/ Belay location question
Imagine if you will that you and your buddy are aiming to climb a Scottish grade II gully route. The snow in the gully consists of an inch or so of fresh with a fairly solid base, on which both climbers are comfortable soling. The walls of the gully are bare rock with some patches of good ice.
Half way up the gully is an icy steepening, only a narrowish section of which (half a metre wide max) is actually good, solid ice - the rest is extremely thin and/or hollow with water running behind it (a slight thaw has started to set in since you left the car).
The question is: if you were going to belay the leader over the steep, icy section, where would you take the belay stance?
a) At the foot of the ice step, anchored to ice screws set in to the narrow seam of good, thick ice and with the belayer standing on crampon points;
b) A ways back down the gully, in a position that's more comfortable for the belayer but which may not allow them to see or communicate with the leader as easily, with the possibility of anchoring using rock gear instead of/in addition to ice screws;
c) other options (not including both climbers soloing the icy step).
A way back down the gully - use the good ice for the screws as a runner. Ideally a nice rock belay. Better to have a bit of rope out to provide some stretch and take the sting out of any mishap.
Chances are that any tumble (ill-advised - see AMD thread) will end in a landing in the snow below the steepening where a lower second will have an easy catch to take. Better that, than for the fall to come directly onto an ice screw belay.

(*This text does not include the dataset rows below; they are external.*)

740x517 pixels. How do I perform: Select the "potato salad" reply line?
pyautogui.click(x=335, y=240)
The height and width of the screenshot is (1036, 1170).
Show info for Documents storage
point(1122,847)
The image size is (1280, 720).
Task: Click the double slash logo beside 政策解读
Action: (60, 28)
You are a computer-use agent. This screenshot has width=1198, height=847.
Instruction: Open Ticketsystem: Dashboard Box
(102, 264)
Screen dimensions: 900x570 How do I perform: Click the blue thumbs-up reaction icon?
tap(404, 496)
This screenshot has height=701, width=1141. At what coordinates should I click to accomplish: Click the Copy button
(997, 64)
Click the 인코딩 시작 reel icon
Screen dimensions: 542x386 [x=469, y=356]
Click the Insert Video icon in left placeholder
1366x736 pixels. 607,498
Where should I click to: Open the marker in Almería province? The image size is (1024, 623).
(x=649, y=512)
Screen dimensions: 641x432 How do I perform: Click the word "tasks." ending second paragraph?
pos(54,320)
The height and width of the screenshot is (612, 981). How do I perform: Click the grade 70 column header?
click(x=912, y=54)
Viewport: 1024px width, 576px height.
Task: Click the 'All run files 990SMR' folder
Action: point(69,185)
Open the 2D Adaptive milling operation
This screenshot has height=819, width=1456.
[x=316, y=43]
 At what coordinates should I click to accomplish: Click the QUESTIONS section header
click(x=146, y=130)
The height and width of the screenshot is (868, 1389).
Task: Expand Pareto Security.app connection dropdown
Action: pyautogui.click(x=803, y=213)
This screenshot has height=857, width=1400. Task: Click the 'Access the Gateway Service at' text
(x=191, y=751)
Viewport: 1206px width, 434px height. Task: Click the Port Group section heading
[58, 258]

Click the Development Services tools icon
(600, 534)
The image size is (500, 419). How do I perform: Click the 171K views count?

Not always easy though, if you can't reverse a bit from the obstacle that stopped you.
It's a wee bit academic really mate, as you usually don't get much choice where to belay! Gear is very often hard to find, so my answer would be as soon as you get a good placement, as near as your rope-length will let you.
In your example, b is best imo, with the leader placing a screw runner as the start of the ice if it's good as you say.
If it's a Grade II gully, then the ice will probably be quite short. In which case ice screws in the ice but tie off so you're standing on the snow below, and comfortably. Sure if the leader falls off, then you'll be falling directly on to the belay (unless you have a third ice screw) but that's better than spending time making a snow belay lower down. All is slightly academic because most gullies have a rock belay somewhere on the walls, and which you would choose.
plz watch www.ukclimbing.com/videos/play.php?i=1139
When winter climbing it's often best to belay in a place that isn't directly below the climber. This means the belayer is less likely to get hit by ice or continually covered in snow. If there's a steep bit then be wary of belaying directly under it as if the climber comes off they could crampon you - not nice!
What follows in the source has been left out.